Question: If quantum teleportation could teleport a whole human, would that transported human really be the same person or just an exact copy? (Submitted by Matthew Miossec)
Michio Kaku: Matthew, you ask one of the most embarrassing and deepest theological questions at the merger, at the area where physics and philosophy collide. At the present time we can only teleport photons, particles of light and atoms like cesium and rubidium. That is it for the present time. However, in the coming years we do expect to be able to teleport molecules, maybe water, carbon dioxide. After that who knows? Maybe even DNA, maybe organic molecules.

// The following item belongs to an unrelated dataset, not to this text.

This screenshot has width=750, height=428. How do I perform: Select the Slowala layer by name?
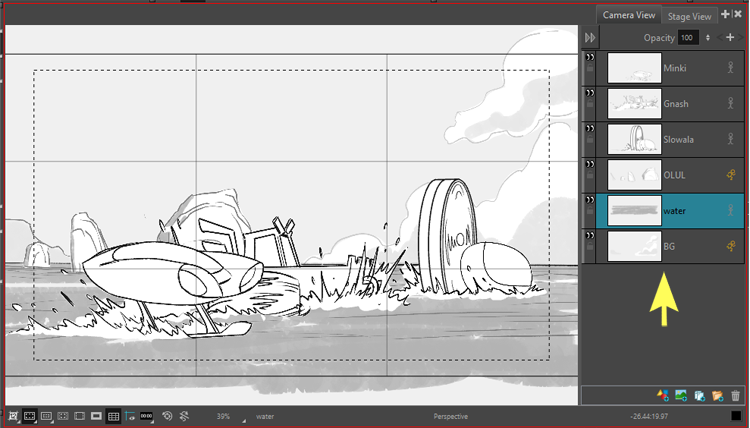(x=679, y=139)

Now to teleport a human raises all the ethical questions that you mentioned, because the original first of all has to be destroyed in the process of quantum teleportation. So if get Captain Kirk, zap him across the room, you have now seen Captain Kirk die. You’ve seen his atoms fall apart, but here is this other Captain Kirk on the other side of the room who has the same bad jokes, who has the same character, all the personality quirks as the original Captain Kirk. So the imposter says, "No, I’m real. I have the memories, the personality, the quirks. I am Captain Kirk." Well you just saw the original die and if you believe in a soul that soul went to heaven or maybe the other place, but that person is dead, so who is this imposter over there? Does the imposter have a soul?

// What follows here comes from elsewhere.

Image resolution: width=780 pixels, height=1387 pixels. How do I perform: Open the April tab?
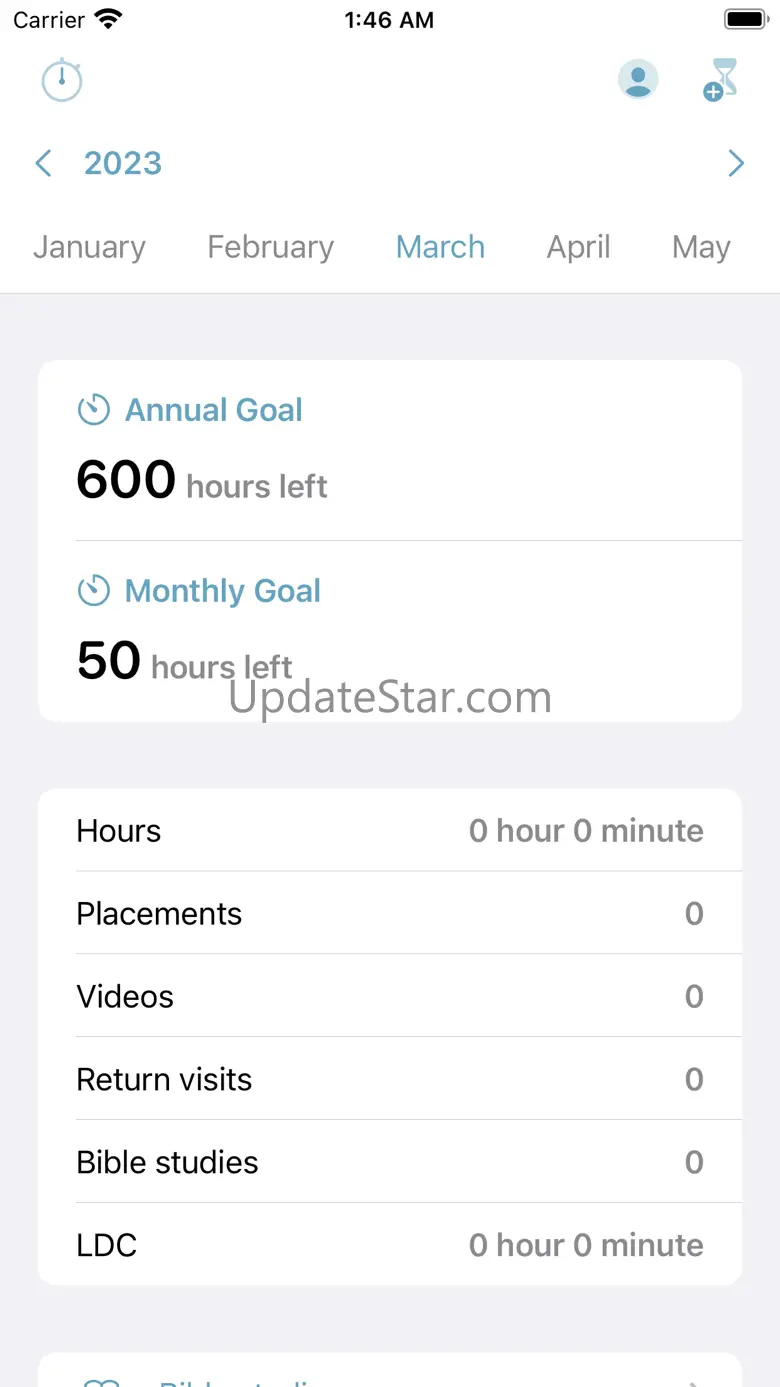tap(578, 247)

So it raises the question are we nothing but information? Is the soul, the essence of who we are, nothing but information? Well I’m a physicist. We don’t know the answer to that. All we’re saying is: it is physically possible to teleport an entire human being across the room or maybe onto Mars. It is physically possible to do that and it raises a valid question. What happened to the soul if your original copy died and somebody out there has all your memories? What does that mean? And the answer is we don’t know.